- **EXTRACT PROVIDED**:
_ _ _

Is Australia becoming the ‘lonely’ country?

As global realignments take place threatening to leave Australia out in the cold, new research finds that we’re increasingly out of step with our nearest neighbours. Especially when it comes to China.

Professor Anthony Milner and Jennifer Fang, Asialink, University of Melbourne

Professor Anthony MilnerJennifer Fang

Published 29 August 2017

More than any of our nearest neighbours, Australia has clung to the United States, and has taken longer than most to recognise the danger of doing so in the era of Donald Trump. The latest Lowy Institute Poll of Australian attitudes shows the true tenacity of this attachment.

Under the Trump Administration, Australian support for the US Alliance (though not the actual US President) has grown, and we continue to express a strong preference for New Zealand, the United States and the United Kingdom over any other country.

As a trading partner, China is more important to Australia than it is to any other country in the region. Picture: Getty

There is also a marked lack of warmth in Australian attitudes toward our closest neighbour, Indonesia – the largest Muslim country in the world. And now we’re in danger of being left out of the regional conversation.

To get a sense of that conversation, Asialink surveyed the views of a range of leading commentators across Asia, to gauge their responses to the biggest player in this region: China. The full results of this research will be published shortly.

And when it comes to China’s regional and international leadership, the gap between our views and those of our neighbours is troubling.

Australians are increasingly focused on China. But our preoccupations seem narrow, limited and consistently negative – a surprising thing, given we are more economically entangled with China than any other regional country.

Certainly, the Asian respondents raise familiar anxieties. They pose questions about transparency and good governance, and ask whether Chinese investments will primarily advantage Chinese interests. Added to that is concern that these interests are likely to be strategic as much as commercial.

Take tourism for example. Will China turn off the tap of Chinese tourists “to punish any Asian governments”, as Dr Termsak Chalermpalanupap, a Fellow at the ASEAN Studies Centre of the ISEAS-Yusof Ishak Institute in Singapore suggests?

There’s also a “trust deficit” in several parts of the region when it comes to China – a sense, as Professor Aileen Baviera from the University of the Philippines puts it, that China “does not enjoy much soft power”.

But where the Asian responses are immediately different to those of Australia is in their full acknowledgement of China’s leadership – in the context of deep strategic transformation. This explicit assertion of leadership is something Australian commentary has failed to grasp. The Asialink respondents are not always positive, but they acknowledge time and again that China is offering to fill a vacuum.

In the words of the Chancellor of the University of Malaya, Sultan Nazrin Shah, China is developing for the region and the world a new ‘grand design’. From time to time in world history, he says, there have been ‘grand designs’ – and today China has a Belt and Road Initiative (BRI) that aims to “stimulate transcontinental trade and cultural exchange to a level not known before”.

For their part our Chinese commentators are hesitant to describe China’s initiatives as an assertion of leadership. Professor Liu Aming from the Institute of International Relations at the Shanghai Academy of Social Sciences prefers to use the word ‘partnership’ rather than ‘leadership’ – but she knows China is a “big power” and will therefore be “more influential than many other countries.” Peking University’s Zha Daojiong insists China is “but one of the many players in the BRI endeavour” but admits that “some rhetoric out of China” is claiming “regional and international leadership”.

_ _ _

- **WORK TO DO**:
1. In the article on Australia's regional ties, what university is Sultan Nazrin Shah the Chancellor of?
2. Please retype the article on Australia's regional ties from "Published 29 August" to "of this attachment.".
The data after the article isn't needed.

- **SOURCE EXCERPT**:

_ _ _

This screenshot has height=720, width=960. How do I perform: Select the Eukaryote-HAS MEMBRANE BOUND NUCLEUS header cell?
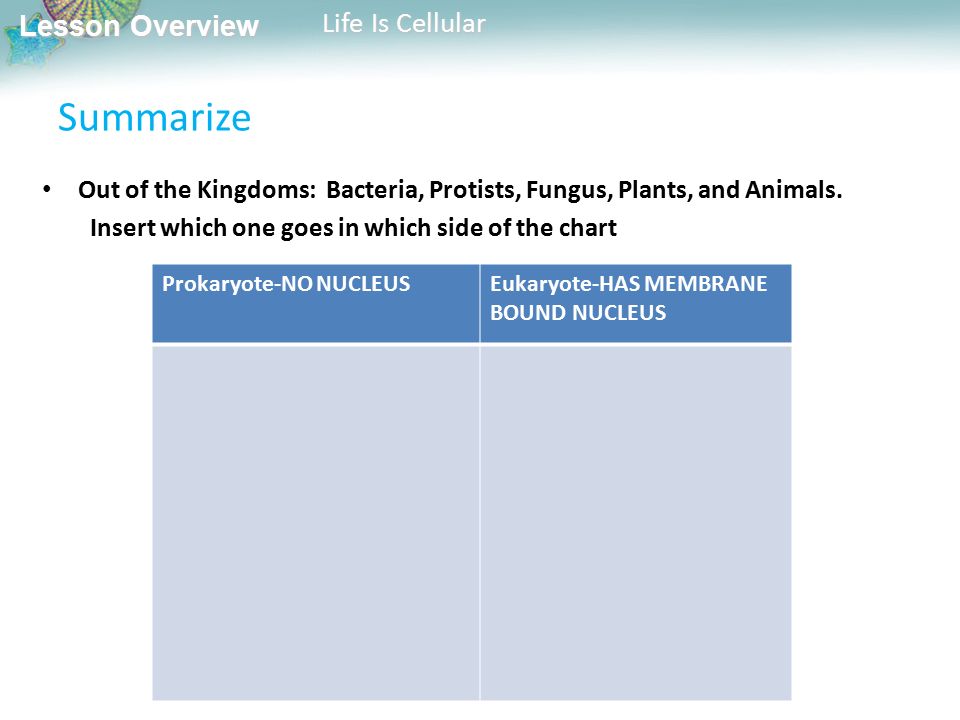[x=636, y=303]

_ _ _

- **EXERCISE RESPONSES**:
1. The University of Malaya.

2.
Published 29 August 2017

More than any of our nearest neighbours, Australia has clung to the United States, and has taken longer than most to recognise the danger of doing so in the era of Donald Trump. The latest Lowy Institute Poll of Australian attitudes shows the true tenacity of this attachment.